第46話 新幹線

 瑞菜の父親が眠る場所までは新幹線で移動になる。

 約2時間。

 新幹線での移動なんてしたことがなかったけど、今はなんでもパソコンで事前に予約なんかが出来て、スマホ1個で事足りる。

 時代は変わったなぁ……


「琉夜ー。お弁当どれにするー?」


 すでに買い物かごにはビールとチューハイが……

 新幹線の駅には弁当屋さんがあって各地の弁当が並んでいる。

 普段見慣れない弁当が並んでいて少し楽しい。

 

「あ……これ……」


 俺が手に取ったのは釜飯だ。はるか昔、親父が買ってきてくれて凄く美味しかった気がする。


「俺、これにする」


「あ、釜飯だー。美味しいよねー。わたしはー……よし! だるま弁当にします!」


 達磨だ……なかなかインパクトの強いパッケージをしておる。


「なんか、楽しいね。友達とも近場でしか遊ばないし、地元帰るのもいつも一人だから……」


「俺、友達いないからなぁ……」


「これから作ればいいのです。

 可愛い彼女いるんだからいいじゃーん」


 瑞菜は間違いなくはしゃいでる。

 なぜそう思うかというと、チューハイを更に追加しておつまみも買っているからだ。たしかに今日はこのまま宿へ泊まって寝るだけ。明日もお昼過ぎにお墓まりに行くだけだ。はしゃぎたくなるのもわかる。


「ぬるくなっちゃわない?」


「ああ、そっかー。だったら新幹線の中で買おう。そうしよう」


 うんうん言いながらチューハイを戻していく。

 こういうところは素直で可愛い。

 

 弁当を選び終わってホームで列車の到着を待つ。

 なんだかんだ言っても俺も少しワクワクしている。


「瑞菜の故郷ってどんなところなの?」


「故郷って言っても、私がまだ赤ちゃんだった時にこっちに来てるから記憶はないんだけどね。きれいなところだよー。冬は雪しか無いけど、今の時期だと涼しくて気持ちいいし、海も山も近いから食事は文句なし。宿もそれで選んでおります」


「食事は大事だね。うんうん」


 そんな話をしていると新幹線が到着する。実際に目の前で見る新幹線は人をドキドキわくわくさせる不思議な魅力がある。
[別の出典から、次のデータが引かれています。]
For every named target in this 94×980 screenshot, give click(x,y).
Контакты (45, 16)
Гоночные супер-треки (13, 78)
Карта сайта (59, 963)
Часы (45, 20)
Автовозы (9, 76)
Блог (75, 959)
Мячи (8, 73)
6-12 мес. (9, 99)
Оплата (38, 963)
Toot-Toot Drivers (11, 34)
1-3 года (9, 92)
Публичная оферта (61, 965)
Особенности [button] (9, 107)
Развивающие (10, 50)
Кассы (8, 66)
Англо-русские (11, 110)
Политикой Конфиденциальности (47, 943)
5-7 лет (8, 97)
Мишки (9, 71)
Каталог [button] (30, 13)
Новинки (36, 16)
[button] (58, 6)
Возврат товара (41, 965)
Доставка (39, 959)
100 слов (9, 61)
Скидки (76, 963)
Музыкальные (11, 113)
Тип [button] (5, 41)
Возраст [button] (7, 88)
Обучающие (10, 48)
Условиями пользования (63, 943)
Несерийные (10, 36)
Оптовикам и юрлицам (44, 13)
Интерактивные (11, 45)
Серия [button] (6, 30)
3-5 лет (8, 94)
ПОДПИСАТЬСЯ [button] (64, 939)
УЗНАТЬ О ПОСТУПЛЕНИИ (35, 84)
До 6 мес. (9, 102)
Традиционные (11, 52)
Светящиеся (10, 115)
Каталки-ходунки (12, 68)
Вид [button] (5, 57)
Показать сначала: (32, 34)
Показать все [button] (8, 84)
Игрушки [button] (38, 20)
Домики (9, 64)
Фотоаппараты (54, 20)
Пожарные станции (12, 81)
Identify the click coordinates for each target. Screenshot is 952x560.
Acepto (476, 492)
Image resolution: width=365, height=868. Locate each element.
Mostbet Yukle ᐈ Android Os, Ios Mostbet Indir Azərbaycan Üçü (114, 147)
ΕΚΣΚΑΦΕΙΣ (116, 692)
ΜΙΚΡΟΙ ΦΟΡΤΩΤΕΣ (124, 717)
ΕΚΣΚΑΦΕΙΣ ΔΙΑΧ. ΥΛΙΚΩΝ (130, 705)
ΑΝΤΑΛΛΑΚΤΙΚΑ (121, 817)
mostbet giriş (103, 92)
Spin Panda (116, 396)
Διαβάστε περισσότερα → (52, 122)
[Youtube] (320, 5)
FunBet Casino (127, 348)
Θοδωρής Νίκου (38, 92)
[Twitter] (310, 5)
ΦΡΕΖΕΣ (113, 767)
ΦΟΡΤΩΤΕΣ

 これに乗って今からスゲー早さで移動するんだぜー! っていう男の子的なワクワク感は心地良いものだ。


「わぁ……グリーン席って広いんだね……いつも普通席で行くから初めてかも」


「ごめんね、たくさんの知らない人は、まだちょっとだけ怖いから……」


 情けない話だが、まだちょっと人混み的なものは苦手だ。


「謝らないでよ~、むしろ全部出してもらってこんないい席に座れて感謝しかないです」


 芝居がかってお礼を言って茶化してくれる。瑞菜のこういうところには助けれている。

 嫌な話だけど、お互いにお金には困っていないので、お互いが奢るとか奢られるっていうことを気にしないことにしている。もちろん無駄遣いはしない。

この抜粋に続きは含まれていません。